>>
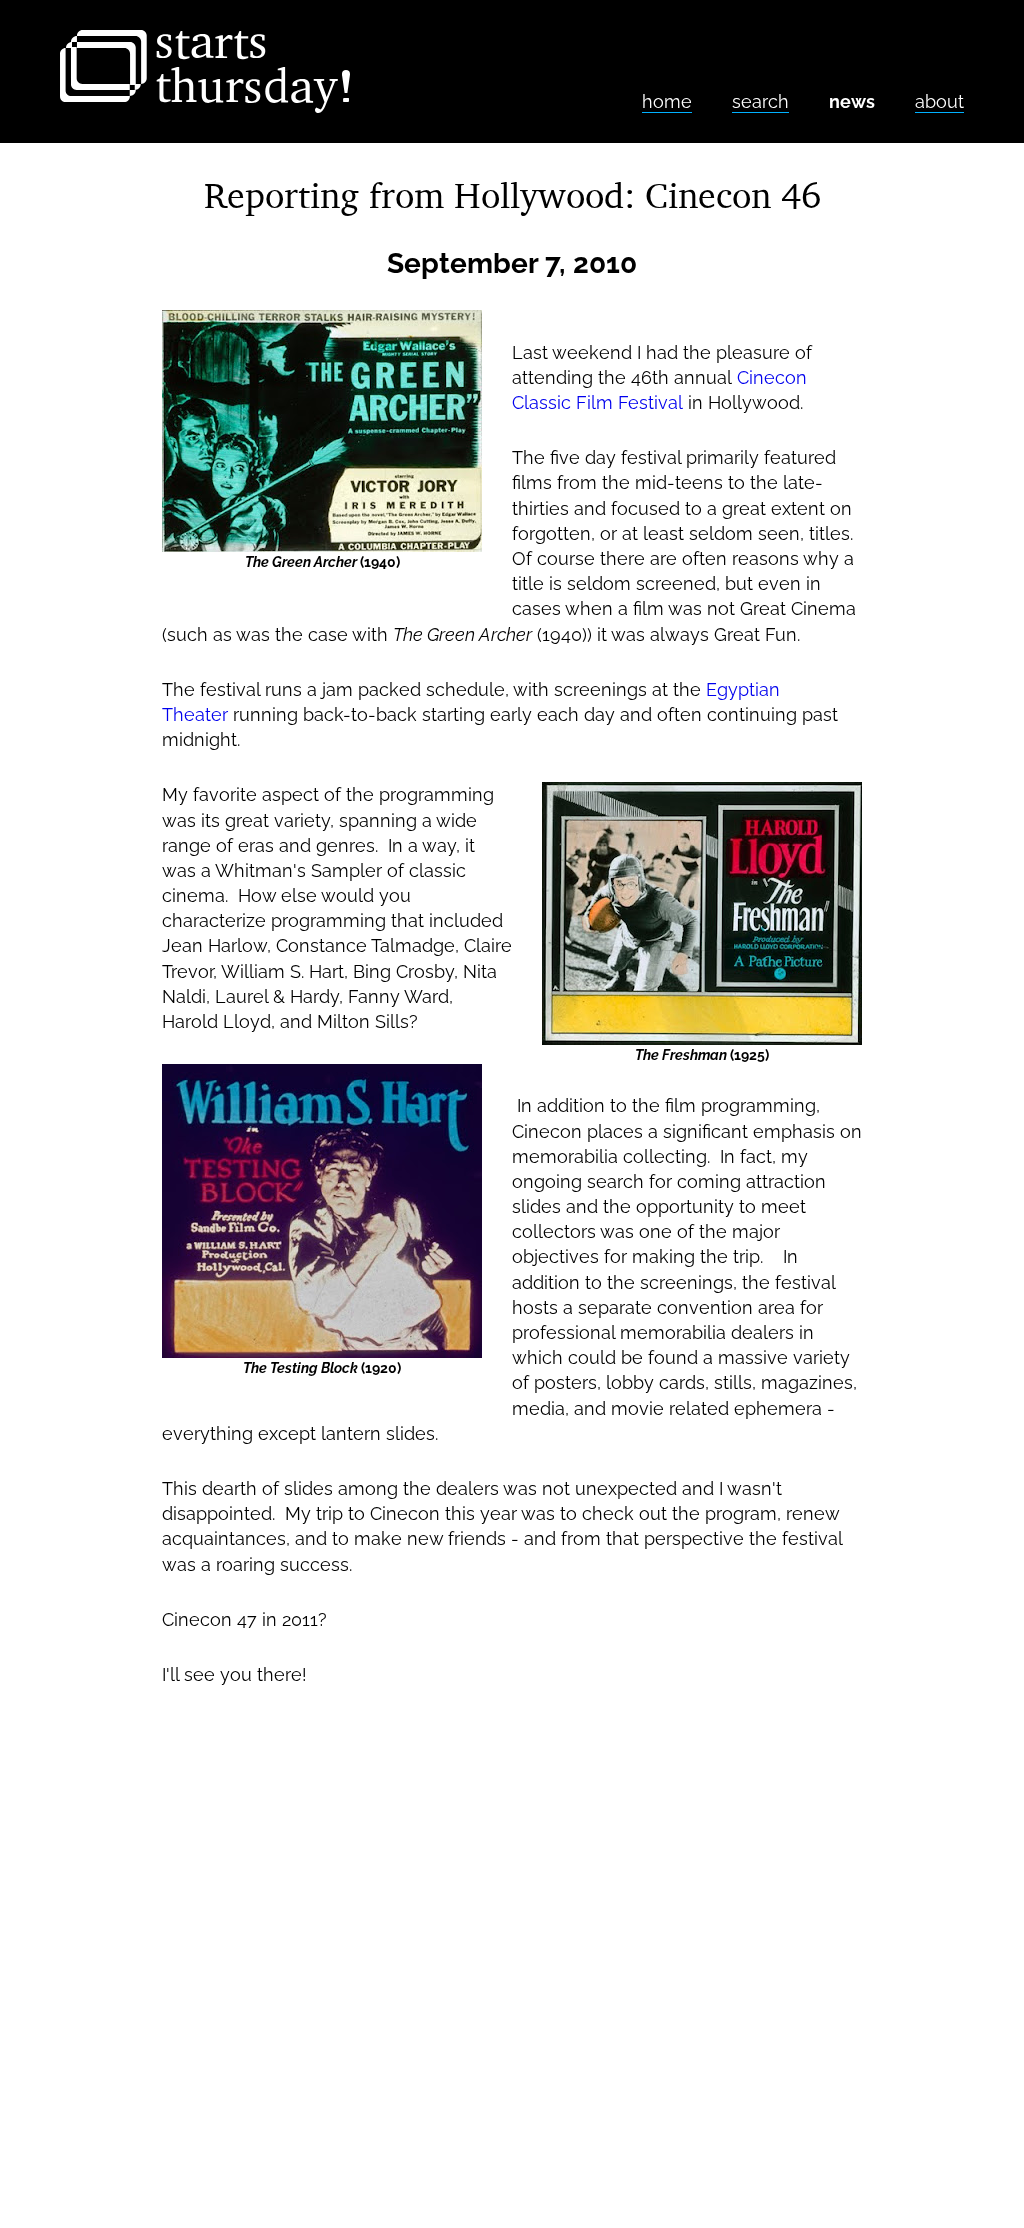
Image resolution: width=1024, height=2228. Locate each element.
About (939, 101)
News (852, 101)
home (667, 101)
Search (760, 101)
<<
What is needed:
The reply should hold every entry above, given again exactly, but not a single picture.

Response box:
Image resolution: width=1024, height=2228. Locate each element.
About (939, 101)
News (852, 101)
home (667, 101)
Search (760, 101)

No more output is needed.